While dealing with data in Excel you may need to eradicate errors or modify your data regularly. Removing errors or regular modification, on both occasions, you need to find data and replace that. This “find and replace” process can be done by allowing wildcards.
Today we are going to show you how to find and replace using wildcards. First things first, let’s get to know about the dataset which is the base of our examples.
Here, we have a table that contains information about several movies. Using this dataset, we will use wildcards for finding and replacing data.
Note that this is a simple dataset to keep things straightforward. In a practical scenario, you may encounter a much larger and complex dataset.
You are welcome to download the practice workbook from the link below.
Find And Replace Using Wildcards
The Find And Replace Feature
Excel provides a Find & Replace feature to search and replace any data. To utilize the feature you need to explore the Find & Select option within the Editing section from the Home tab.

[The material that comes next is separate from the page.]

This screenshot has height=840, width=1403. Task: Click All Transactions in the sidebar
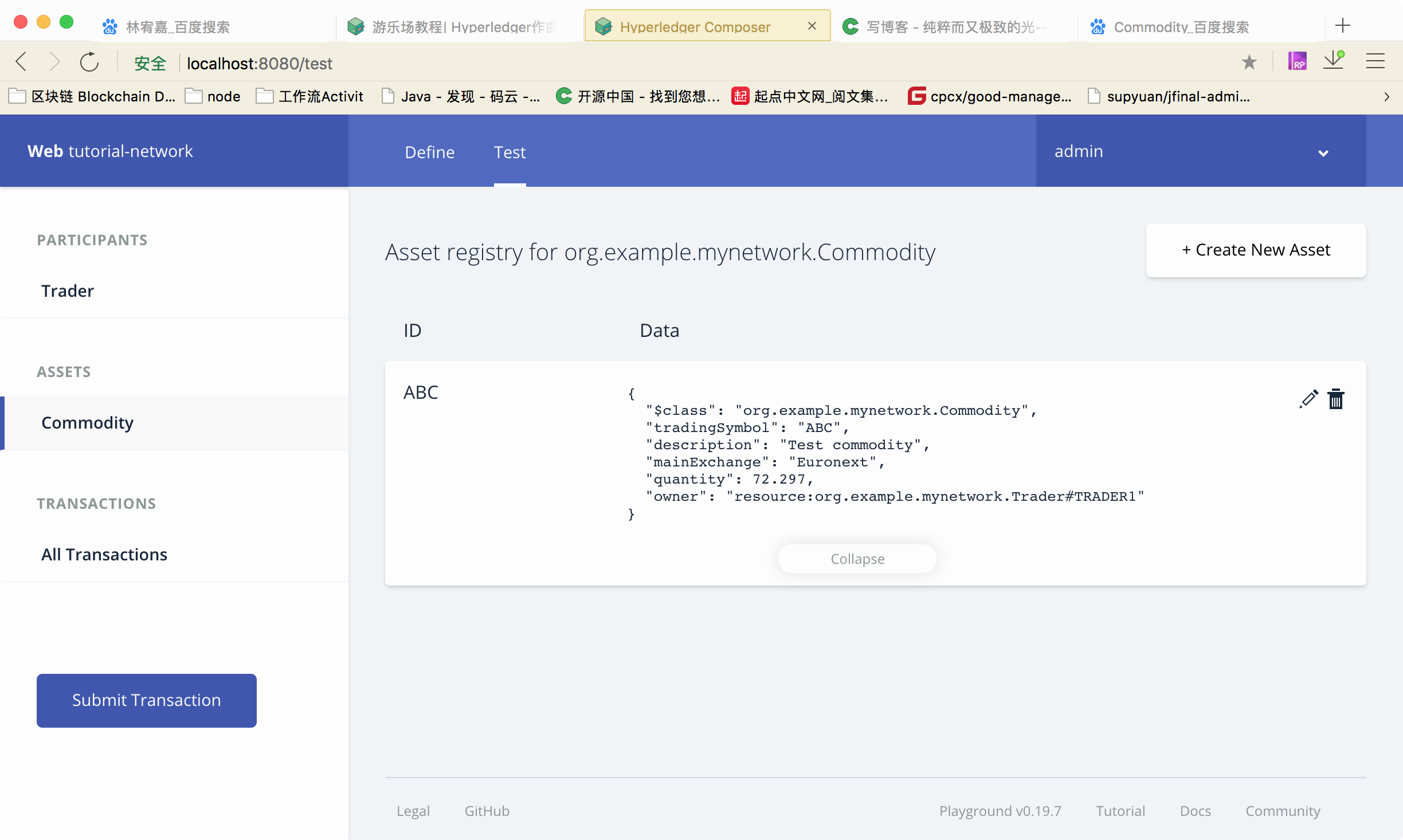click(103, 553)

From there you will find the Find option. You will find a Find and Replace dialog box by clicking the Find option (shortcut key – CTRL + F).

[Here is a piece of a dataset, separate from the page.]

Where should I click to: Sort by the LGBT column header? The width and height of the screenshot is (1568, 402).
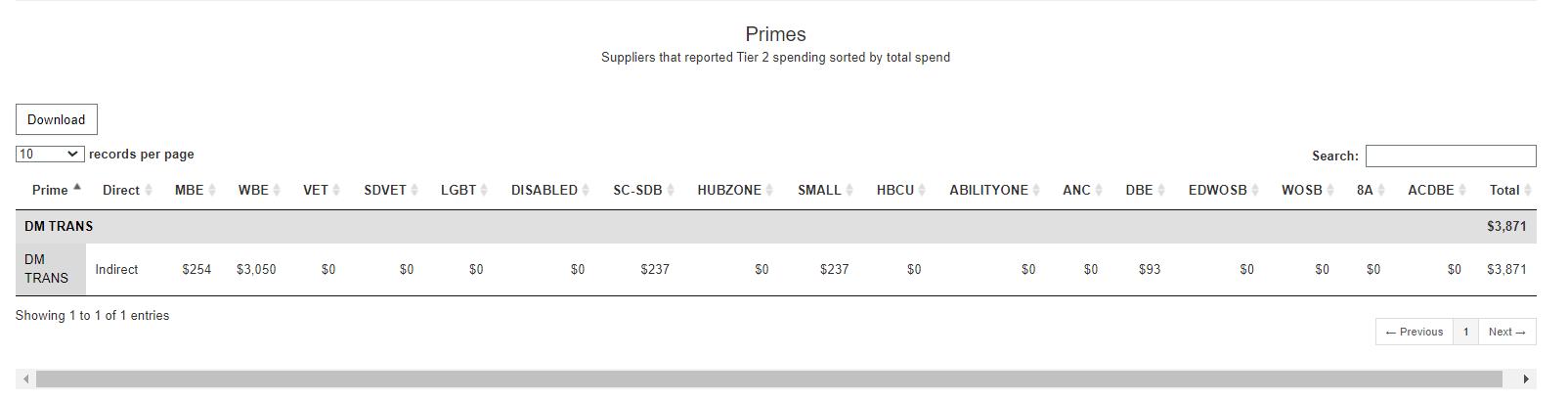click(x=462, y=190)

In the Find What field write the data (value) you are looking for. Then click Find Next or Find All.
Here we have searched 2006 and clicked Find All. Now, you can see the cell, has the searched value, is selected.
Now, let’s say we want to change this value. Then we need to switch to the Replace window of this dialog box (you can directly open that by pressing CTRL + H).
Here, we are going to replace 2006 with 006. So, let’s write 006 down to the Replace with field. And click Replace.
You can see it replaced the originally stored 2006 to 006. This is how the Find and Replace works.
Find and Replace With Wildcards
In the earlier section, we have tried to make you familiar with the Find and Replace feature (if you were not earlier). There we found and replaced the value where the value is not a substring within a long value. Exact match, you can say.
You can search for a substring and replace that using wildcards with Find and Replace. Hearing wildcards, probably partial matches appear in your mind.
1. Asterisk as Wildcards
For wildcards, we can use the asterisk sign (
*). It denotes that any character (including no character) can take place any number of times. Let’s explore with example.
Here we have searched *res* and found that Excel points out to the cell that contains The Prestige.
You may wonder how res can be matched with The Prestige! We have used an asterisk sign (
*) at either side of res. That denotes that any number of characters can surround res.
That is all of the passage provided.